In fact, it’s really current generations imposing these externalities on future generations.
You see, if these externalities were properly accounted for (such as through various mechanisms to put a price on pollution that accurately corresponded to its true environmental cost), then corporations would likely pass much of this increase in the cost of doing business onto consumers.
That would mean an increase in the current cost for many goods, however the trade off would be lower costs in the future than will be the case if resource depletion and environmental degradation continues at its current growth rate.
Unfortunately for Australia, this country currently relies heavily on industries where the environmental costs are worth most of, and in some cases more than, the profit generated.
For example, KPMG cites data from environmental research agency Trucost that estimates the cost of environmental damage as a proportion of pre-tax earnings for 11 industries.
The worst performer is agriculture, which is estimated to cause more than twice as much damage to the environment as it generates in profit.
Contrast that to telecommunications and the internet, where estimated environmental costs equal only 2.5 per cent of profits.
There is one key message from that finding: if you think food prices are high now, then you ain’t seen nothing yet.
Eventually, some of those unaccounted costs are going to filter through into the actual price of food, because the theoretical environmental costs estimated by Trucost’s model will eventually manifest in lower yields from degraded soil, higher input costs from depleted deposits of phosphates for fertilisers, higher water costs as competition for fresh water increases, etc.
That’s not to mention the upward price pressure caused by the rapidly growing demand from Asia’s expanding middle class.
KPMG estimates that food prices will probably increase by between 70-90 per cent over the next 20 years.
Perhaps surprisingly, mining rates better than agriculture in environmental costs v profit at 64 per cent – but that is mostly due to the surge in prices and profit the Asian industrialisation story has unleashed.
In simple terms, the price of metals is now better reflecting the true environmental cost of digging them up (although not all the benefit from those higher prices is going to those bearing the environmental costs).
You’ll notice I’ve used the word estimate a lot.
That’s because, while economists like putting a price on things, some things are inherently hard to quantify.

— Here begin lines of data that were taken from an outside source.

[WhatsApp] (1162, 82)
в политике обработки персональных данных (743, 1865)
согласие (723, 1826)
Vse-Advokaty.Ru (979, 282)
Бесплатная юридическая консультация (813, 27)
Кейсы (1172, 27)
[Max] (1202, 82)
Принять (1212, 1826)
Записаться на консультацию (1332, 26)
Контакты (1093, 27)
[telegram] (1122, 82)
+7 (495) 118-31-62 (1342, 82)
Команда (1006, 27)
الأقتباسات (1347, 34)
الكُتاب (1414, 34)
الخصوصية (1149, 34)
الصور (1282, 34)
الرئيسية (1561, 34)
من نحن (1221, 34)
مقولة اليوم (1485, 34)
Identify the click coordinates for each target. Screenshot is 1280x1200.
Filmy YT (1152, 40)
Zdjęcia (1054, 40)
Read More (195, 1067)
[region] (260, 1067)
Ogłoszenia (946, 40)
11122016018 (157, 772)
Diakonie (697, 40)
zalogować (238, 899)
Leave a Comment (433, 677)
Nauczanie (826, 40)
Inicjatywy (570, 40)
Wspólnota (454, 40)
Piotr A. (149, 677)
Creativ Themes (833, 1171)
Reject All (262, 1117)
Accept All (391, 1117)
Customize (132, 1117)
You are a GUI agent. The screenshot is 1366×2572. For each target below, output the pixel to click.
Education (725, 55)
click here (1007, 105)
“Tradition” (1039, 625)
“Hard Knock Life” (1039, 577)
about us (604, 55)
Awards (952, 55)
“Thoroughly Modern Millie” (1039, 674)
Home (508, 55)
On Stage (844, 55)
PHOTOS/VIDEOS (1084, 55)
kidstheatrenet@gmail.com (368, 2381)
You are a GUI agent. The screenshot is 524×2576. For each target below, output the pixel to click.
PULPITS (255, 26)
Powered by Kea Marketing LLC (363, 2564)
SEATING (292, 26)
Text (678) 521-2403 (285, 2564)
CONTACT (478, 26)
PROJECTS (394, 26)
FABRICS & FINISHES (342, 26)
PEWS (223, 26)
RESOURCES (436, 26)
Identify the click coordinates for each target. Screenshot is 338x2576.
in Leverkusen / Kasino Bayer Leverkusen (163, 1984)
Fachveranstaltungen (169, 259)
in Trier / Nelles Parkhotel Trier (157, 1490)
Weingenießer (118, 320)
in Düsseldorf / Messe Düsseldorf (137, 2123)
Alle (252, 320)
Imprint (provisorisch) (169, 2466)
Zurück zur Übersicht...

Environmental damage is one of those things.
That’s partly because tracking the exact causation of environmental changes isn’t easy, but also because it is hard to put a definitive figure on the total cost of environmental damage which may be permanent, and may have unforeseeable flow-on impacts now and in the future.
Accepting that all these estimates are just that, what the KPMG report really highlights is that current accounting methods aren’t adequately capturing the true cost of doing business, and that is probably distorting the effective allocation of resources.
And being auditors and accountants, KPMG should know a thing or two about that.
The question KPMG’s report is effectively posing is do we try to take into account an estimate of these environmental costs and alter the way we do business now, or do we wait until the environmental damage is so great that its impact does show up in the current methods of counting profit and loss and forces companies to change the way they do business?